__Exercise directions__
Go line by line through the listing below and copy those that hold "menu".
- Opening Delimiter -
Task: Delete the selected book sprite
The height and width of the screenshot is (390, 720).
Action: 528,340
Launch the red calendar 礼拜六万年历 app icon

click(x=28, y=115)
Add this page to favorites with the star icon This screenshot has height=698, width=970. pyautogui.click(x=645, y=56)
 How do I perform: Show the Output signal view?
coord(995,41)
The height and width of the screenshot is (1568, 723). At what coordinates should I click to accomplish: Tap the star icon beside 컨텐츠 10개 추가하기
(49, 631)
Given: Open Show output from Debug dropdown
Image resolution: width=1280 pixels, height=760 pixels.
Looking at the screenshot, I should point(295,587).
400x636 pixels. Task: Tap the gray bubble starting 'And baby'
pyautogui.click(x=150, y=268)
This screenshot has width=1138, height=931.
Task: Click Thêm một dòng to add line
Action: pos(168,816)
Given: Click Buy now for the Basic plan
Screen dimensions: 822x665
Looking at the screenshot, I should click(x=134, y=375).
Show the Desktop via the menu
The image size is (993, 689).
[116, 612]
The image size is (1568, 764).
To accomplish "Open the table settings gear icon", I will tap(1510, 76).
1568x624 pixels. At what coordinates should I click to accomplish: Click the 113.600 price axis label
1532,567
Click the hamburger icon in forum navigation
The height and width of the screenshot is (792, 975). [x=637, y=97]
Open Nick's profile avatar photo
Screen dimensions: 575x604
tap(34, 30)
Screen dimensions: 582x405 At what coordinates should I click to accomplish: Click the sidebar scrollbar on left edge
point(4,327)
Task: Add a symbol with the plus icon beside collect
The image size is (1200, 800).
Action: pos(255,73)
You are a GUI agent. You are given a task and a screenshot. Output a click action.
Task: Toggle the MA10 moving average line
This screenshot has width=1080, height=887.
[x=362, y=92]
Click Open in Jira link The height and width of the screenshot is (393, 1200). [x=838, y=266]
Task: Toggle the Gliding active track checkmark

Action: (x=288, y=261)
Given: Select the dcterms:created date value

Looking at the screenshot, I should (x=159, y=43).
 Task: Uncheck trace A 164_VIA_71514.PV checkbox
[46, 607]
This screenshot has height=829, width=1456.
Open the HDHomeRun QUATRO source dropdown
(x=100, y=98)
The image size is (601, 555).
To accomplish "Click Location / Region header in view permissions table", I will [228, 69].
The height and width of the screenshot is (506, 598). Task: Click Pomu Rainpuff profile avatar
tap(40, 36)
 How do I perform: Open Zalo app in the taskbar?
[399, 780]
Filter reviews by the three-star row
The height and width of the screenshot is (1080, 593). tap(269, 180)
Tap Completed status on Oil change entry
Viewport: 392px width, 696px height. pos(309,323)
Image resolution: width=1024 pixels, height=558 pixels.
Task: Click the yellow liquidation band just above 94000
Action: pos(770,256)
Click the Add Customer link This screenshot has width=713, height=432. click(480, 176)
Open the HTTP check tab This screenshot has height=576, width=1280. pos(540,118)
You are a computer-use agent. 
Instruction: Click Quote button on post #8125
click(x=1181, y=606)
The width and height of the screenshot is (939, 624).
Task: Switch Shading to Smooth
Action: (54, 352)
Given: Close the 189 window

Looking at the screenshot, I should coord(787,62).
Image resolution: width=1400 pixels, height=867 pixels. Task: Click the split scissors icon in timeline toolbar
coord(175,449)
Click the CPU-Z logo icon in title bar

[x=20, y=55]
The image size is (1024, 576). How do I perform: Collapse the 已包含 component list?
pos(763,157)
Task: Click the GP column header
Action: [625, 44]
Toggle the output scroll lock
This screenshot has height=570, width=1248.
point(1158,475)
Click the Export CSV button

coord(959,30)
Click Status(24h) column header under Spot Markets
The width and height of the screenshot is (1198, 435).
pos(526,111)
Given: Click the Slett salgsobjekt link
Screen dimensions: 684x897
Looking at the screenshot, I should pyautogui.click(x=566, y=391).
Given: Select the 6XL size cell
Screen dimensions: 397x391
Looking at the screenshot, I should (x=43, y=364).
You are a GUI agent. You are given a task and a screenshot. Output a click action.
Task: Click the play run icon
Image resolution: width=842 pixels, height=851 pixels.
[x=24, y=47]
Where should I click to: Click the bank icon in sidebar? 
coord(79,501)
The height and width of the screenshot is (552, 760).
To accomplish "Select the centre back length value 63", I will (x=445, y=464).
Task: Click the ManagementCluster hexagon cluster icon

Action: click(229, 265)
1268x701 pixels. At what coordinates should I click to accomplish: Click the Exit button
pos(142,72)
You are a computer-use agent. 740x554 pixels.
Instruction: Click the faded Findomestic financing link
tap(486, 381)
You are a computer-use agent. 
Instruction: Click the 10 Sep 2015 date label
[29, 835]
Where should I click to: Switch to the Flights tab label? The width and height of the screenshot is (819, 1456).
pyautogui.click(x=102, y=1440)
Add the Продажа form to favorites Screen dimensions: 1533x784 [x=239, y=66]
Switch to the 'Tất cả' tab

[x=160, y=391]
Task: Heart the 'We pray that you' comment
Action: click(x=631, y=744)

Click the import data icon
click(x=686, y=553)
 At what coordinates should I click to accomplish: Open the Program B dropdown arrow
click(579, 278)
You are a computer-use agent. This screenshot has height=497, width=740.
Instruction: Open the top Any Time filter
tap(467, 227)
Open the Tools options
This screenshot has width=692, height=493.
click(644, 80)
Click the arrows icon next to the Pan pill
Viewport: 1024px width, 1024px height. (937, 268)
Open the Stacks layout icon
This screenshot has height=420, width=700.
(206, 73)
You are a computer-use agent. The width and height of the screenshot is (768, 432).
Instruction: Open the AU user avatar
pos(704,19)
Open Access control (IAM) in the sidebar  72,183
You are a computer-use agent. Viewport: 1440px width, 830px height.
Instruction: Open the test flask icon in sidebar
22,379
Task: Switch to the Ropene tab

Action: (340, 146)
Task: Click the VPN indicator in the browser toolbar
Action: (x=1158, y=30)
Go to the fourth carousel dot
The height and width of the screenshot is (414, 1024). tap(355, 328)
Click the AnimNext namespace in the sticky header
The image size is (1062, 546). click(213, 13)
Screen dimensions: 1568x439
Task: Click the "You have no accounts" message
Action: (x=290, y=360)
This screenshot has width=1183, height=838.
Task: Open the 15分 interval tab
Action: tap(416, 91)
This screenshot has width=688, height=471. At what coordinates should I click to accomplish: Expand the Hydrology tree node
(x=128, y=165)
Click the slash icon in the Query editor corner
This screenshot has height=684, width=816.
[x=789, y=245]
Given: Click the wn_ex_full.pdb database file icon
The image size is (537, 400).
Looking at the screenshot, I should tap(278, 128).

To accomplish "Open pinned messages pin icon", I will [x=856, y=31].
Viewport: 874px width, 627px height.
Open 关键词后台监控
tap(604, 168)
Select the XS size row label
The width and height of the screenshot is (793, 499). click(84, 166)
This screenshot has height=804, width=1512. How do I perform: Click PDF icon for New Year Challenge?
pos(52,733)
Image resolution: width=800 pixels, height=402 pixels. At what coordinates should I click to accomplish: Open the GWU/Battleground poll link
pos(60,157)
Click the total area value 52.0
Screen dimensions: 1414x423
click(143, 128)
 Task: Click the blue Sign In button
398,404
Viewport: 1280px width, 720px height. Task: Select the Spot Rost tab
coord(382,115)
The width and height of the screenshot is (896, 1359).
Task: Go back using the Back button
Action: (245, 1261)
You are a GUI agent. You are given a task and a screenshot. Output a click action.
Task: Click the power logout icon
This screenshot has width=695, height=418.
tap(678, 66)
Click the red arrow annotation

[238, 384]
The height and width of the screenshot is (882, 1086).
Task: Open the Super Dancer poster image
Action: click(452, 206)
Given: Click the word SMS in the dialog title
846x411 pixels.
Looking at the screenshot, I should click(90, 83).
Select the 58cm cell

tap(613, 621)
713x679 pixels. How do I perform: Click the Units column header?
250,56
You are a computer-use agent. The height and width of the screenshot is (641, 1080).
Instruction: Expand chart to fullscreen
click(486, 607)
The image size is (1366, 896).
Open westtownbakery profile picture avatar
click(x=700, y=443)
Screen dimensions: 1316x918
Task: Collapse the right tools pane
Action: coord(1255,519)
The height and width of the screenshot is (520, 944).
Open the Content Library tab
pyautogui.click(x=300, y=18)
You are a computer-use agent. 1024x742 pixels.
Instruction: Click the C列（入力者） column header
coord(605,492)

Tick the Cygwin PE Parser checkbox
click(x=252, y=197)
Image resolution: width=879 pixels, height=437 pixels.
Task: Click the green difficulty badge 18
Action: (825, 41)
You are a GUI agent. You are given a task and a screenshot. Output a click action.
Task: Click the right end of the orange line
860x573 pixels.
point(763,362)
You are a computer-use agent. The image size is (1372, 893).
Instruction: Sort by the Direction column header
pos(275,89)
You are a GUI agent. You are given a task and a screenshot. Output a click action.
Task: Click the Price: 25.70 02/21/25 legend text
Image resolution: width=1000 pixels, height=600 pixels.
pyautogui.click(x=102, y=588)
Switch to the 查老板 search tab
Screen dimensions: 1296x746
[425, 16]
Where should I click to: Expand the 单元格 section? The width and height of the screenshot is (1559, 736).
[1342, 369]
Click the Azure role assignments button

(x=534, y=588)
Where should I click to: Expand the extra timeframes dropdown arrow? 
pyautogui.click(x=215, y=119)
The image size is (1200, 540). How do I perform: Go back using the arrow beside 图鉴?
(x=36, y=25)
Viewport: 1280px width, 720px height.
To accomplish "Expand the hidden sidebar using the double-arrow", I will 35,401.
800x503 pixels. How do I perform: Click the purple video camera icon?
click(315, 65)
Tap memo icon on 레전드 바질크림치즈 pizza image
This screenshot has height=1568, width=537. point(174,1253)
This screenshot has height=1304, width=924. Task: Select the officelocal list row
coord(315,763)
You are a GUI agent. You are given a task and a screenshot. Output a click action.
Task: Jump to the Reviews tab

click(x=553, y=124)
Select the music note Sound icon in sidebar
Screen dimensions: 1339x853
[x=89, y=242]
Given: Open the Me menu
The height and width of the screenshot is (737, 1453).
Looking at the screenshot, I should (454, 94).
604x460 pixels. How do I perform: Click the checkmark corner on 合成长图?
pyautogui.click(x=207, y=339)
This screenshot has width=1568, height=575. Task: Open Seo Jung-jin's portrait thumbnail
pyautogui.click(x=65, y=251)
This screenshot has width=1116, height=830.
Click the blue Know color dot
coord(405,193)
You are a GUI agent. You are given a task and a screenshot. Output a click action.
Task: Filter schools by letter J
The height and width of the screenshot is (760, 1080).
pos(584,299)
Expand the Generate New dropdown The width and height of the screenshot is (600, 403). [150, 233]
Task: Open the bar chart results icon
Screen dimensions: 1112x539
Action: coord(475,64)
- Closing Delimiter -
__Answer for this exercise__
Show the Desktop via the menu
Given: Open the Me menu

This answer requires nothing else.